C'était sans doute la première la plus attendue du TIFF. Il y avait foule, vendredi soir, pour la projection de The Master de Paul Thomas Anderson au Princess of Wales Theatre. Le film a commencé avec 45 minutes de retard. L'attente en a amplement valu la peine.

Le cinéaste de Magnolia et Boogie Nights, qui a remporté samedi à Venise le Lion d'argent de la mise en scène - ainsi que le Prix d'interprétation (pour Philip Seymour Hoffman et Joaquin Phoenix) - a signé une oeuvre magistrale d'élégance.

Un film ambitieux et fascinant, magnifiquement tourné (en 70 mm), avec des plans saisissants, dans la continuité de There Will Be Blood (la bande sonore, puissante, est encore une fois signée Johnny Greenwood).

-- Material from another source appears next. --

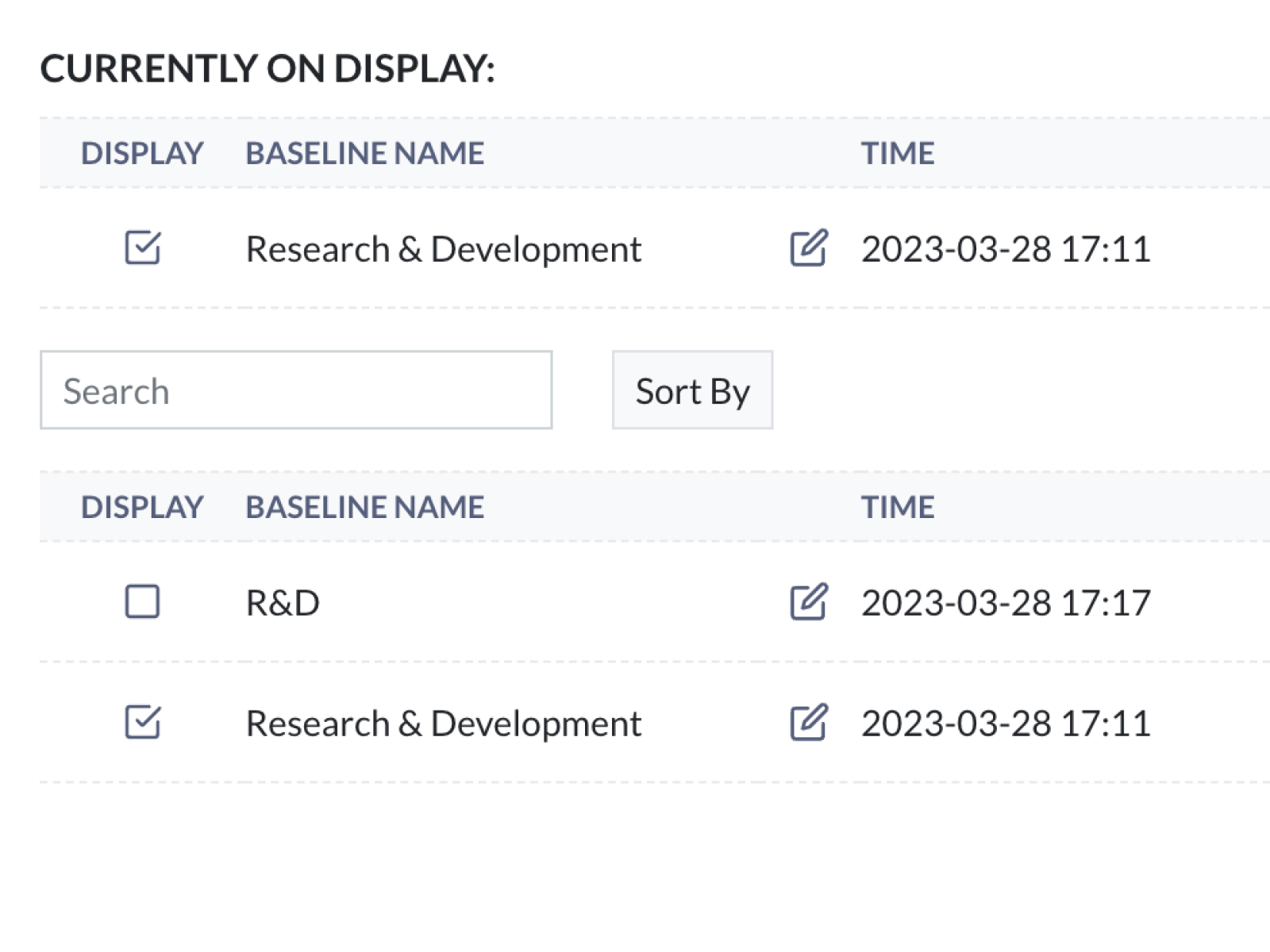Screen dimensions: 1270x952
Task: Click BASELINE NAME header below the search box
Action: pos(364,507)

Seymour Hoffman incarne le «Maître», un dirigeant de secte charismatique, qui se dit docteur, auteur, scientifique, et qui rappelle inévitablement Ron Hubbard, le fondateur de l'Église de Scientologie. Après la Seconde Guerre mondiale, il s'acharne à appliquer sa «Méthode» à un ancien marin alcoolique et obsédé sexuel (Phoenix), qu'il souhaite remettre sur le droit chemin. Un grand film, porté par deux formidables performances d'acteurs, The Master doit prendre l'affiche le 28 septembre au Québec.